Given information:
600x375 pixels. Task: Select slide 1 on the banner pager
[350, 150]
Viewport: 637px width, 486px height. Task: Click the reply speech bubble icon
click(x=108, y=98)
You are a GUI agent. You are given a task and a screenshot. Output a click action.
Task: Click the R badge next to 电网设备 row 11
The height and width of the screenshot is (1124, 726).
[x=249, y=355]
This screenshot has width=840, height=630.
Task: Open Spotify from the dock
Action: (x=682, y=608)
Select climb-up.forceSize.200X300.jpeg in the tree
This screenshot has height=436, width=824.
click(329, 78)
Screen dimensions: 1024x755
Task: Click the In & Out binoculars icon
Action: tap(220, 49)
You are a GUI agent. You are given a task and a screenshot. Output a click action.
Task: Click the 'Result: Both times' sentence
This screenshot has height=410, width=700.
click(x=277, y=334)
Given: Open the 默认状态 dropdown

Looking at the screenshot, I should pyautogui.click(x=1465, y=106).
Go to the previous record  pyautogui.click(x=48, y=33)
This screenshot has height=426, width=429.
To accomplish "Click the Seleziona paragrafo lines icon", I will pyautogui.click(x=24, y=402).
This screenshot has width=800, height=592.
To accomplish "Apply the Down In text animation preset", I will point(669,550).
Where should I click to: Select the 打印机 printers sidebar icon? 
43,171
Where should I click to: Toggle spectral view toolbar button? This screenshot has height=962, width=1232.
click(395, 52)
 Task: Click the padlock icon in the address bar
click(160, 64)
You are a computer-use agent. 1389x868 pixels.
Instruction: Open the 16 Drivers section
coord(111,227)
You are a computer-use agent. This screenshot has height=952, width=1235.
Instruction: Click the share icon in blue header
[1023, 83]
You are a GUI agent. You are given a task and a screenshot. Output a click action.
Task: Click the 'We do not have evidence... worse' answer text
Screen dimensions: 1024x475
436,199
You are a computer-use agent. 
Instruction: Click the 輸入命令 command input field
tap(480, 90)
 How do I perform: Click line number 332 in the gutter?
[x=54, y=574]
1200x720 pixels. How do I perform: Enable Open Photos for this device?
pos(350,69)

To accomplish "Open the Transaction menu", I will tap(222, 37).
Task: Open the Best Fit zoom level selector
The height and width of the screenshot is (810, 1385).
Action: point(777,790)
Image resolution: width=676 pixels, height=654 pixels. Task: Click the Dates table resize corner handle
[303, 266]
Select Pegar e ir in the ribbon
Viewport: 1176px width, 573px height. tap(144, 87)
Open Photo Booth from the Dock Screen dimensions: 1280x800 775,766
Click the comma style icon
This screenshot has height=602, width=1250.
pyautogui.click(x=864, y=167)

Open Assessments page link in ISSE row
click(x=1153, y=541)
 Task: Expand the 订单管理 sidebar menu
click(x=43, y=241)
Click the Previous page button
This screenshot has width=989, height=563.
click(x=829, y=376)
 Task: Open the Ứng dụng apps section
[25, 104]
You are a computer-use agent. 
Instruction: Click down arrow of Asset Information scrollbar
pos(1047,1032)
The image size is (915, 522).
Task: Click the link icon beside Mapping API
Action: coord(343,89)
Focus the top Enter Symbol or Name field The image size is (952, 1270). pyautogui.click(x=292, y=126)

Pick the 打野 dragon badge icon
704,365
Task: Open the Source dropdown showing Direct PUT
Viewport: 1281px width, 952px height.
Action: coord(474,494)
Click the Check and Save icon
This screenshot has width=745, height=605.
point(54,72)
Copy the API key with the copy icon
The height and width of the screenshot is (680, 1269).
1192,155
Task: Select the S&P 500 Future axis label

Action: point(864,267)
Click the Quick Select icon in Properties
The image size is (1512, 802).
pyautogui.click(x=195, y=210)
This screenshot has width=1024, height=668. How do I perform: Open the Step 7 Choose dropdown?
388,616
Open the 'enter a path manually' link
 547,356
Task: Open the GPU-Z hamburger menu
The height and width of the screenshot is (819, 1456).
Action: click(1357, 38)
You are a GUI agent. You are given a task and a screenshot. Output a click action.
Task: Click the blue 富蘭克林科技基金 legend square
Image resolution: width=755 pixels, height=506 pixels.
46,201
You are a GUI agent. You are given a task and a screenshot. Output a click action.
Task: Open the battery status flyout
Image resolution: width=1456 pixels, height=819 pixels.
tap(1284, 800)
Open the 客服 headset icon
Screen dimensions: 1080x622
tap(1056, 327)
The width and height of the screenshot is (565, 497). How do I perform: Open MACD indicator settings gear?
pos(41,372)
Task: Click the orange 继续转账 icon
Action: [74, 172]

Exercise objective:
Please rewrite all the items above as a numbered list, leaving out any blank lines.

Task response:
1. 600x375 pixels. Task: Select slide 1 on the banner pager
2. [350, 150]
3. Viewport: 637px width, 486px height. Task: Click the reply speech bubble icon
4. click(x=108, y=98)
5. You are a GUI agent. You are given a task and a screenshot. Output a click action.
6. Task: Click the R badge next to 电网设备 row 11
7. The height and width of the screenshot is (1124, 726).
8. [x=249, y=355]
9. This screenshot has width=840, height=630.
10. Task: Open Spotify from the dock
11. Action: (x=682, y=608)
12. Select climb-up.forceSize.200X300.jpeg in the tree
13. This screenshot has height=436, width=824.
14. click(329, 78)
15. Screen dimensions: 1024x755
16. Task: Click the In & Out binoculars icon
17. Action: tap(220, 49)
18. You are a GUI agent. You are given a task and a screenshot. Output a click action.
19. Task: Click the 'Result: Both times' sentence
20. This screenshot has height=410, width=700.
21. click(x=277, y=334)
22. Given: Open the 默认状态 dropdown
23. Looking at the screenshot, I should pyautogui.click(x=1465, y=106).
24. Go to the previous record  pyautogui.click(x=48, y=33)
25. This screenshot has height=426, width=429.
26. To accomplish "Click the Seleziona paragrafo lines icon", I will pyautogui.click(x=24, y=402).
27. This screenshot has width=800, height=592.
28. To accomplish "Apply the Down In text animation preset", I will point(669,550).
29. Where should I click to: Select the 打印机 printers sidebar icon? 
30. 43,171
31. Where should I click to: Toggle spectral view toolbar button? This screenshot has height=962, width=1232.
32. click(395, 52)
33.  Task: Click the padlock icon in the address bar
34. click(160, 64)
35. You are a computer-use agent. 1389x868 pixels.
36. Instruction: Open the 16 Drivers section
37. coord(111,227)
38. You are a computer-use agent. This screenshot has height=952, width=1235.
39. Instruction: Click the share icon in blue header
40. [1023, 83]
41. You are a GUI agent. You are given a task and a screenshot. Output a click action.
42. Task: Click the 'We do not have evidence... worse' answer text
43. Screen dimensions: 1024x475
44. 436,199
45. You are a computer-use agent. 
46. Instruction: Click the 輸入命令 command input field
47. tap(480, 90)
48.  How do I perform: Click line number 332 in the gutter?
49. [x=54, y=574]
50. 1200x720 pixels. How do I perform: Enable Open Photos for this device?
51. pos(350,69)
52. To accomplish "Open the Transaction menu", I will tap(222, 37).
53. Task: Open the Best Fit zoom level selector
54. The height and width of the screenshot is (810, 1385).
55. Action: point(777,790)
56. Image resolution: width=676 pixels, height=654 pixels. Task: Click the Dates table resize corner handle
57. [303, 266]
58. Select Pegar e ir in the ribbon
59. Viewport: 1176px width, 573px height. tap(144, 87)
60. Open Photo Booth from the Dock Screen dimensions: 1280x800 775,766
61. Click the comma style icon
62. This screenshot has height=602, width=1250.
63. pyautogui.click(x=864, y=167)
64. Open Assessments page link in ISSE row
65. click(x=1153, y=541)
66.  Task: Expand the 订单管理 sidebar menu
67. click(x=43, y=241)
68. Click the Previous page button
69. This screenshot has width=989, height=563.
70. click(x=829, y=376)
71.  Task: Open the Ứng dụng apps section
72. [25, 104]
73. You are a computer-use agent. 
74. Instruction: Click down arrow of Asset Information scrollbar
75. pos(1047,1032)
76. The image size is (915, 522).
77. Task: Click the link icon beside Mapping API
78. Action: coord(343,89)
79. Focus the top Enter Symbol or Name field The image size is (952, 1270). pyautogui.click(x=292, y=126)
80. Pick the 打野 dragon badge icon
81. 704,365
82. Task: Open the Source dropdown showing Direct PUT
83. Viewport: 1281px width, 952px height.
84. Action: coord(474,494)
85. Click the Check and Save icon
86. This screenshot has width=745, height=605.
87. point(54,72)
88. Copy the API key with the copy icon
89. The height and width of the screenshot is (680, 1269).
90. 1192,155
91. Task: Select the S&P 500 Future axis label
92. Action: point(864,267)
93. Click the Quick Select icon in Properties
94. The image size is (1512, 802).
95. pyautogui.click(x=195, y=210)
96. This screenshot has width=1024, height=668. How do I perform: Open the Step 7 Choose dropdown?
97. 388,616
98. Open the 'enter a path manually' link
99.  547,356
100. Task: Open the GPU-Z hamburger menu
101. The height and width of the screenshot is (819, 1456).
102. Action: click(1357, 38)
103. You are a GUI agent. You are given a task and a screenshot. Output a click action.
104. Task: Click the blue 富蘭克林科技基金 legend square
105. Image resolution: width=755 pixels, height=506 pixels.
106. 46,201
107. You are a GUI agent. You are given a task and a screenshot. Output a click action.
108. Task: Open the battery status flyout
109. Image resolution: width=1456 pixels, height=819 pixels.
110. tap(1284, 800)
111. Open the 客服 headset icon
112. Screen dimensions: 1080x622
113. tap(1056, 327)
114. The width and height of the screenshot is (565, 497). How do I perform: Open MACD indicator settings gear?
115. pos(41,372)
116. Task: Click the orange 继续转账 icon
117. Action: [74, 172]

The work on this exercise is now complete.